[Entries from a dataset]
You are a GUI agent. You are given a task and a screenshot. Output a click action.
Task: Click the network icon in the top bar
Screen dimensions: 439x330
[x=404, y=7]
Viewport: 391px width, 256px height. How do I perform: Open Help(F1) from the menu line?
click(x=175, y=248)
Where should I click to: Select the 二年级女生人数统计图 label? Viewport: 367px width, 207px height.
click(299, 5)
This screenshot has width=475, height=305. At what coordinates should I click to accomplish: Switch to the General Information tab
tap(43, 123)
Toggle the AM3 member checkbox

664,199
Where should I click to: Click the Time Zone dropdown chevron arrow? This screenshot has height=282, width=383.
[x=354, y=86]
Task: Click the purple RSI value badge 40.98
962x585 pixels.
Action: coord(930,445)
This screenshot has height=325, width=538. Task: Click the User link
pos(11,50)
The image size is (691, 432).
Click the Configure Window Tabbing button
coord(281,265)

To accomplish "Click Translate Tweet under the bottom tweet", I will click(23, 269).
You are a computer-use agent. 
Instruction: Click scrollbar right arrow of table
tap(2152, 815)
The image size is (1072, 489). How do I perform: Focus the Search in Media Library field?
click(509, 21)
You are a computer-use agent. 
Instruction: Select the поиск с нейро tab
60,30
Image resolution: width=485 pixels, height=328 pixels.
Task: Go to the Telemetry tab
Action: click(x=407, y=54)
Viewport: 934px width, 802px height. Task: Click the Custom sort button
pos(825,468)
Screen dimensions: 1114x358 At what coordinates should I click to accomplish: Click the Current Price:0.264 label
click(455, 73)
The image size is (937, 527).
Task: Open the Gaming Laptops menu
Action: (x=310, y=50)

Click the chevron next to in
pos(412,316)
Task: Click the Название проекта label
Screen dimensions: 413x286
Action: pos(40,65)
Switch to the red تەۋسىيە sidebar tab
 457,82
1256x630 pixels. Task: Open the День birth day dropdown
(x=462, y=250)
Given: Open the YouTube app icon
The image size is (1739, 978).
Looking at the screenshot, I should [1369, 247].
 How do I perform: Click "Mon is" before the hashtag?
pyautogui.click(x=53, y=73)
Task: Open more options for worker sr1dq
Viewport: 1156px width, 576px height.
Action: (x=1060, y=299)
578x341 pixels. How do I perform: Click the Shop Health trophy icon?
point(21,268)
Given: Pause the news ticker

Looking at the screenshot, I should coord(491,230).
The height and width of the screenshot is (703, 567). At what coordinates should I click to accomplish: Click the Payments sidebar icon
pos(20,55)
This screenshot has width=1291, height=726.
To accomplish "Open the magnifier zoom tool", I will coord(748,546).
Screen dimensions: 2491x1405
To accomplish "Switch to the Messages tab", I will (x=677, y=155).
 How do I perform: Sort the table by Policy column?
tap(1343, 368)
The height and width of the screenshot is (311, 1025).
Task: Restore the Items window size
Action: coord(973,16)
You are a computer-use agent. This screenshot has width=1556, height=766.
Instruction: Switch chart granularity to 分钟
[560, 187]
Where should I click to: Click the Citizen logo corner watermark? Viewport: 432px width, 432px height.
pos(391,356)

EXERCISE DETAILS:
Please write out the lines from the line with "The image size is (691, 432)." to the line with "click(509, 21)" again, requests included, and shift every coordinate in the answers by adding 68 to it.

REPLY:
The image size is (691, 432).
Click the Configure Window Tabbing button
coord(349,333)

To accomplish "Click Translate Tweet under the bottom tweet", I will click(91, 337).
You are a computer-use agent. 
Instruction: Click scrollbar right arrow of table
tap(2220, 883)
The image size is (1072, 489). How do I perform: Focus the Search in Media Library field?
click(577, 89)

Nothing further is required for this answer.